_Your task_
Scale the lines of the listing from the first line through the line that contains "2016 (651, 1566)", both ends included, and write all of them out again, requests too. Multiply every coordinate in the answers by 2.05 and round to whole numbers, halves up; leave the numbers in the requests unchanged.

_Record excerpts_
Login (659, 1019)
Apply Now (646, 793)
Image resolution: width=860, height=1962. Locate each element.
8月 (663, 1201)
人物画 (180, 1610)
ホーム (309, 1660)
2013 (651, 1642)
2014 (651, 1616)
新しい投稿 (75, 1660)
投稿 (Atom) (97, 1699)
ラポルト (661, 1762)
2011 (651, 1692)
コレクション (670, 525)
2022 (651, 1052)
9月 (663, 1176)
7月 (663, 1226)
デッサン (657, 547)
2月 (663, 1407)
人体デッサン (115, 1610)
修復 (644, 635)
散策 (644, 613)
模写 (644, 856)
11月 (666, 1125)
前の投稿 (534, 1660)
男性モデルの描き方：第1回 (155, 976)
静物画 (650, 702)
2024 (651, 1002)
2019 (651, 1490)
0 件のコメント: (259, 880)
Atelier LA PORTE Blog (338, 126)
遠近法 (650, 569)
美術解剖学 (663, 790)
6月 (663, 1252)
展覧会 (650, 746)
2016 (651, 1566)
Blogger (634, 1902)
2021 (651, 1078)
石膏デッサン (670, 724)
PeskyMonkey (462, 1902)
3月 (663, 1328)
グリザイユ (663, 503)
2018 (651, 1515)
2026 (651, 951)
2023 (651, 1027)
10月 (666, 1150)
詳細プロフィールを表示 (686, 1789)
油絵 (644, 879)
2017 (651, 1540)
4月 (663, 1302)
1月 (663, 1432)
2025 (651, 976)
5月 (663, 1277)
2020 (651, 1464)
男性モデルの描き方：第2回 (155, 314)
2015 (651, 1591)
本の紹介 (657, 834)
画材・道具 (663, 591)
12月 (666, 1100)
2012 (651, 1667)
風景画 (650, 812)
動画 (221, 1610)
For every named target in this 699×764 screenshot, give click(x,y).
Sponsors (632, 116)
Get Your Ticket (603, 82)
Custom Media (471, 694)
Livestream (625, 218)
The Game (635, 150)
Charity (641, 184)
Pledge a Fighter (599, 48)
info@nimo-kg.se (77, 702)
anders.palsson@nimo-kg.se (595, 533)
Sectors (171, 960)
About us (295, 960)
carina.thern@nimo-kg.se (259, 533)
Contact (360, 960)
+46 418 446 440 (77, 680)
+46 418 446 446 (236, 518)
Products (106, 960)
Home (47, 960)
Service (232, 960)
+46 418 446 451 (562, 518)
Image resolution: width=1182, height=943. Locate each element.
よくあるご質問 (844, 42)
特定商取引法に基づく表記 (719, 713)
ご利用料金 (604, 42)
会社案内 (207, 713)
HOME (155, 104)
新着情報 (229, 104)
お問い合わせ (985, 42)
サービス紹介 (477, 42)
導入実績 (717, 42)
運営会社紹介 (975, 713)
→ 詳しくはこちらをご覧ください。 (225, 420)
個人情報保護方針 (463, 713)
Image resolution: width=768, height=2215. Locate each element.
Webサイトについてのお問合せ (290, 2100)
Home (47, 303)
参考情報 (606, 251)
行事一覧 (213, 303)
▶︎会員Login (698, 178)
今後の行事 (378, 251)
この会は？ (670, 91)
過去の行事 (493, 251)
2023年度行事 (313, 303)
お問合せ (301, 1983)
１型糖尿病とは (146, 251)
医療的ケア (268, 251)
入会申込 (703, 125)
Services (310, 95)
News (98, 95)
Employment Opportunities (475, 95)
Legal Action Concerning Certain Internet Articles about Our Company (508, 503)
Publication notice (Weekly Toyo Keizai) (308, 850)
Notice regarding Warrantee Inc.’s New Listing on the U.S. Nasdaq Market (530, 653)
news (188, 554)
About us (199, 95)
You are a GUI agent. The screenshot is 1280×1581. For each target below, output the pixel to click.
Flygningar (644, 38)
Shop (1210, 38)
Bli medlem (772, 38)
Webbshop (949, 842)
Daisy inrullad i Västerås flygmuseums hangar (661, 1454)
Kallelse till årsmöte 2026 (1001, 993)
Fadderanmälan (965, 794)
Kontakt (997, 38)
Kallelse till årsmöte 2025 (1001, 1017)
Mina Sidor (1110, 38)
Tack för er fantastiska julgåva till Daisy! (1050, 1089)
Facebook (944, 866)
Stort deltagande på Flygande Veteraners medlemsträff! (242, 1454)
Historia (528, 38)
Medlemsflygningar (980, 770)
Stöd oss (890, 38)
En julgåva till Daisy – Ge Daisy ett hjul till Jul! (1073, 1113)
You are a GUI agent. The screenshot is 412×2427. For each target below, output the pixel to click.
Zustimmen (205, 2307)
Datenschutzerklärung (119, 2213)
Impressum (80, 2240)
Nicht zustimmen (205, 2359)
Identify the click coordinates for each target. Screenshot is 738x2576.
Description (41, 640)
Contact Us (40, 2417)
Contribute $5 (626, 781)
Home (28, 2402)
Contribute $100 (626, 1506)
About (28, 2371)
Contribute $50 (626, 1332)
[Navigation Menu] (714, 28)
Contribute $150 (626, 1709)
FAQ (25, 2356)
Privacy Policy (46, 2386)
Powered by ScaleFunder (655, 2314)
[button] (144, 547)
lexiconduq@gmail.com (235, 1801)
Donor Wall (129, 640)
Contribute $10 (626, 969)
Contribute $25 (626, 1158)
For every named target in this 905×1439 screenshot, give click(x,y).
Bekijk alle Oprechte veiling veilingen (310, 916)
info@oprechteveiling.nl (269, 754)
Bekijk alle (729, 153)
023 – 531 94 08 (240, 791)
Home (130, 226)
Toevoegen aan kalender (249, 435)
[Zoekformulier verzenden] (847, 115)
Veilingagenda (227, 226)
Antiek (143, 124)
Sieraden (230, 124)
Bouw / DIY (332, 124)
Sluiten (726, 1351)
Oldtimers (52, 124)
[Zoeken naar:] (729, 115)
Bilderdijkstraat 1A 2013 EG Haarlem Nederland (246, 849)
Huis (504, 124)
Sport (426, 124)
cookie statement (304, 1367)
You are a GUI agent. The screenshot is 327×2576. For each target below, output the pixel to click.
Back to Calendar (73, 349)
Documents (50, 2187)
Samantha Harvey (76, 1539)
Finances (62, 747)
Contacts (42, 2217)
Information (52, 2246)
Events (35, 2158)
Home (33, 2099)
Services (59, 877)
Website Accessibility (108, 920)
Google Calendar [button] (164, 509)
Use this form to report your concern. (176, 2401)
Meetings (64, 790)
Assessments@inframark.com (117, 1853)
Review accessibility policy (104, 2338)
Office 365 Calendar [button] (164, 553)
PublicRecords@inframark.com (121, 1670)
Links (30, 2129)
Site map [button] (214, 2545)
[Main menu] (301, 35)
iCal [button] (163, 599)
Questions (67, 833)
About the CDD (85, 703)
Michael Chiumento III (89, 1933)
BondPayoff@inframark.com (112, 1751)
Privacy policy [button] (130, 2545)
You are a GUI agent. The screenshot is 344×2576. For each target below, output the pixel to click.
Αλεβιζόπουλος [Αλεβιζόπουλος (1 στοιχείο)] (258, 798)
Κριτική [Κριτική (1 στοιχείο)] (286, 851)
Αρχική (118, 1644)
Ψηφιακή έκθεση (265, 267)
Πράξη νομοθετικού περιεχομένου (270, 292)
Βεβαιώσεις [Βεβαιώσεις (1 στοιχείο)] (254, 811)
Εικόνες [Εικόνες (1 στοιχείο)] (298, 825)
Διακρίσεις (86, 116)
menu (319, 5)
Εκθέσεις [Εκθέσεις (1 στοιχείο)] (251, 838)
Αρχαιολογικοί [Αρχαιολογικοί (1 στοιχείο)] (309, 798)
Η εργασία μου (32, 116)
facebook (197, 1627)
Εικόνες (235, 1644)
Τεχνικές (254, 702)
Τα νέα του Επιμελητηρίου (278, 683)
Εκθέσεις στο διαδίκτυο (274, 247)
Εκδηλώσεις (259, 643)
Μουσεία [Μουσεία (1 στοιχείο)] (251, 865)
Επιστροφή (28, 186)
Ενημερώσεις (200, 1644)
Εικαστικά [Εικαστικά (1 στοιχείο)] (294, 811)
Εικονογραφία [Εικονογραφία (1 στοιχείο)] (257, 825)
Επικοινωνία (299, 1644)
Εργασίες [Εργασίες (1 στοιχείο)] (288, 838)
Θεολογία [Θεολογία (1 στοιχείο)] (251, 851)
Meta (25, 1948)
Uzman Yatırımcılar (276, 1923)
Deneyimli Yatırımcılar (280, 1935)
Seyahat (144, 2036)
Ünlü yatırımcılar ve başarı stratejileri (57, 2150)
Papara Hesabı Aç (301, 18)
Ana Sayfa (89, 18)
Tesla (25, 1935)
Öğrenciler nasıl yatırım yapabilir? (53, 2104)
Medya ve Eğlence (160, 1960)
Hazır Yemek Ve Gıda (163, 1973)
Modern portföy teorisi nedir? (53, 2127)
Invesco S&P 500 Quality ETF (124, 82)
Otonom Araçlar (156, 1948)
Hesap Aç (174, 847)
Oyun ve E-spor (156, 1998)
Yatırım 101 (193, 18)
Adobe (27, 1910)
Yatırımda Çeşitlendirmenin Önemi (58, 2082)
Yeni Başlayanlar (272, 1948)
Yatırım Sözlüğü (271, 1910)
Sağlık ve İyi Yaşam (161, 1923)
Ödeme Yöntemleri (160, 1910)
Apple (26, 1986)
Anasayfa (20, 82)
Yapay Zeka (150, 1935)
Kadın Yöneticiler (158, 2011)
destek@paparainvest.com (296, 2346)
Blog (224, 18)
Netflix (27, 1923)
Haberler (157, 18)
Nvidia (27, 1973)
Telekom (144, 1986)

_Response for this exercise_
Login (1351, 2089)
Apply Now (1324, 1626)
Image resolution: width=860, height=1962. Locate each element.
8月 (1359, 2462)
人物画 (369, 3301)
ホーム (633, 3403)
2013 (1335, 3366)
2014 (1335, 3313)
新しい投稿 (154, 3403)
投稿 (Atom) (199, 3483)
ラポルト (1355, 3612)
2011 (1335, 3469)
コレクション (1374, 1076)
2022 (1335, 2157)
9月 (1359, 2411)
7月 (1359, 2513)
デッサン (1347, 1121)
2月 (1359, 2884)
人体デッサン (236, 3301)
修復 (1320, 1302)
散策 (1320, 1257)
模写 (1320, 1755)
11月 (1365, 2306)
前の投稿 (1095, 3403)
男性モデルの描き方：第1回 (318, 2001)
静物画 (1333, 1439)
2024 (1335, 2054)
2019 (1335, 3055)
0 件のコメント: (531, 1804)
Atelier LA PORTE Blog (693, 258)
遠近法 (1333, 1166)
美術解剖学 (1359, 1620)
6月 (1359, 2567)
展覧会 (1333, 1529)
2016 (1335, 3210)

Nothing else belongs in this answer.